(STUDY QUESTIONS):
• a. According to the text about the Postal Service's holiday troubles, how many of the agency's workers were under quarantine?
• b. Carry on the text about the Postal Service's holiday troubles from its last sentence.

(TEXT):
==============================
Those who are not going around to attend Covid-Roulette gatherings for the holidays, are shipping gifts that they otherwise would have delivered in person. Also some are ordering more online rather than go to crowded stores as the pandemic spikes.
On top of higher volume than usual (for many reasons), this:
"Competing crises are slamming the U.S. Postal Service just days before Christmas, imperiling the delivery of millions of packages, as the agency contends with spiking
coronavirus cases in its workforce, unprecedented volumes of e-commerce orders and the continuing fallout from a hobbled cost-cutting program launched by the postmaster general.
Nearly 19,000 of the agency’s 644,000 workers are under quarantine after testing positive for the virus or after a close exposure, according to the American Postal Workers Union. Meanwhile, packages have stacked up inside some postal facilities, leading employees to push them aside to create narrow walkways on shop floors.
==============================
(INPUT DATA):
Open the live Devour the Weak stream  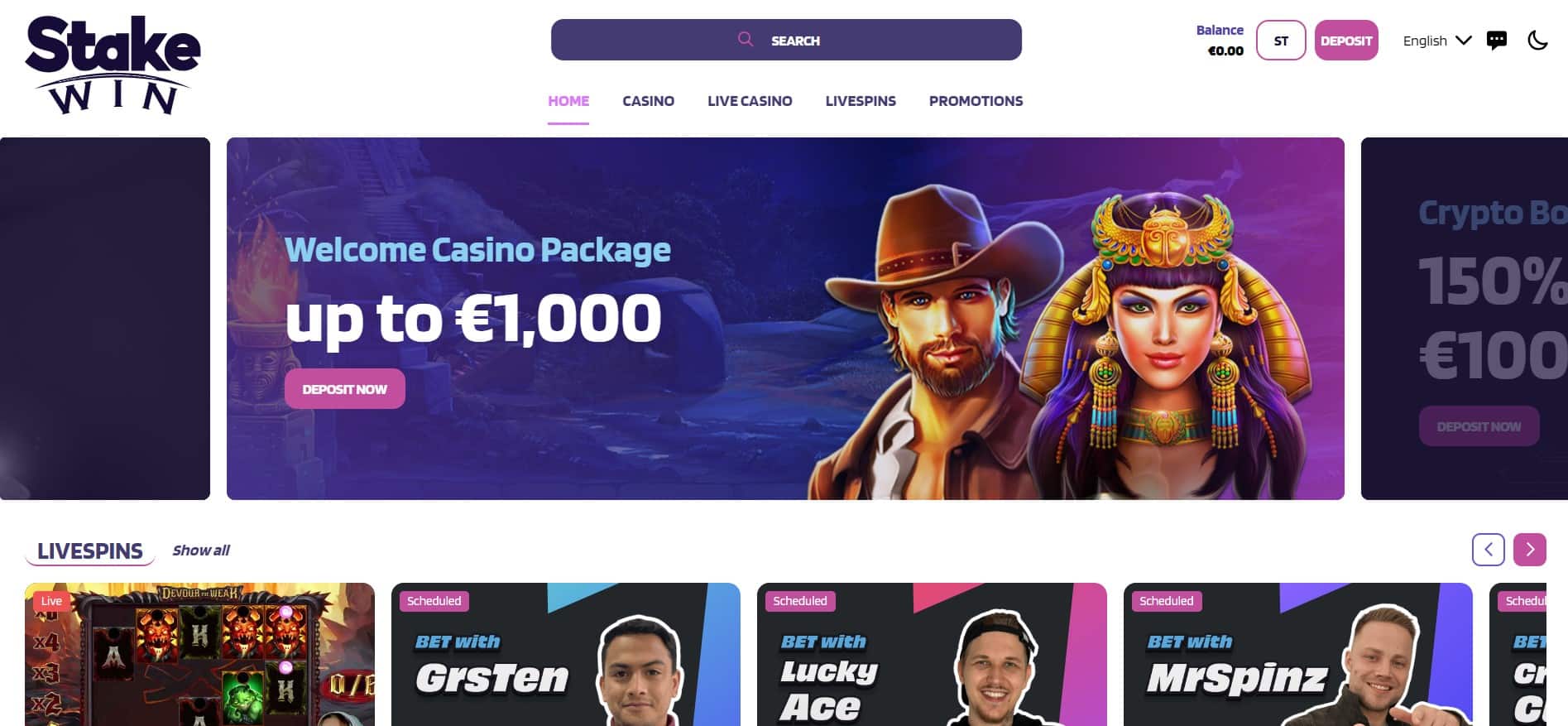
==============================
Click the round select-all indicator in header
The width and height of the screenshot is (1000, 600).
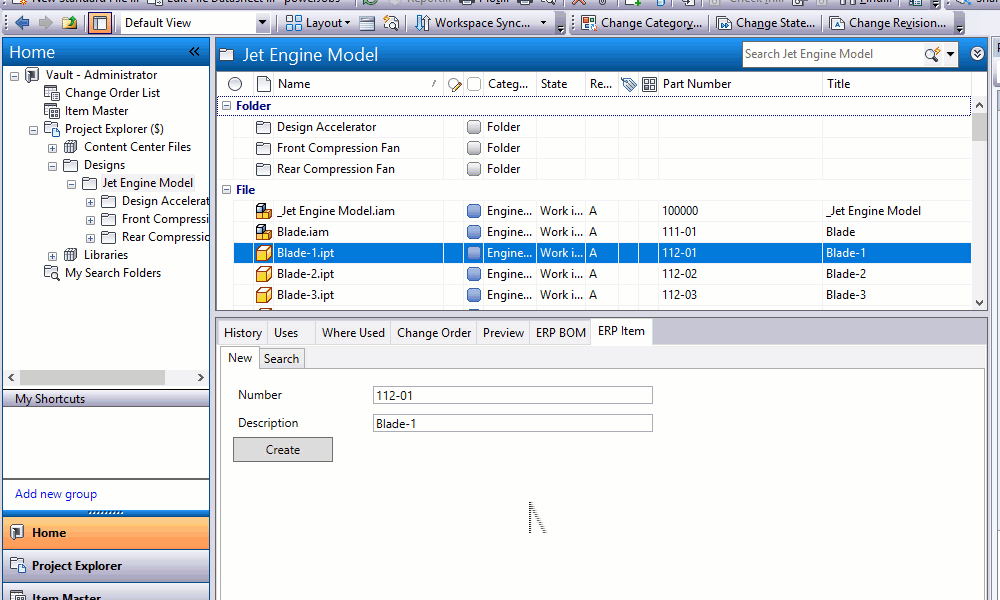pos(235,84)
==============================
(RESULTS OF THE TASKS):
• a. Nearly 19,000 of its 644,000 workers.

• b.
Some processing plants are now refusing to accept new mail shipments. The backlogs are so pronounced that some managers have reached out to colleagues in hopes of diverting mail shipments to nearby facilities. But often, those places are full, too. Meanwhile, packages sit on trucks for days waiting for floor space to open so the loads can be sorted."
https://www.washingtonpost.com/business/2020/12/21/usps-delays-christmas/
I've managed to only have one present that I ordered online, that may not get here in time (via Amazon, likely by their own courier, not USPS). If not, then I'll print out an image of the book I got for them "coming soon". At least it's for an adult, who will understand. I would never have risked late delivery for a child's present.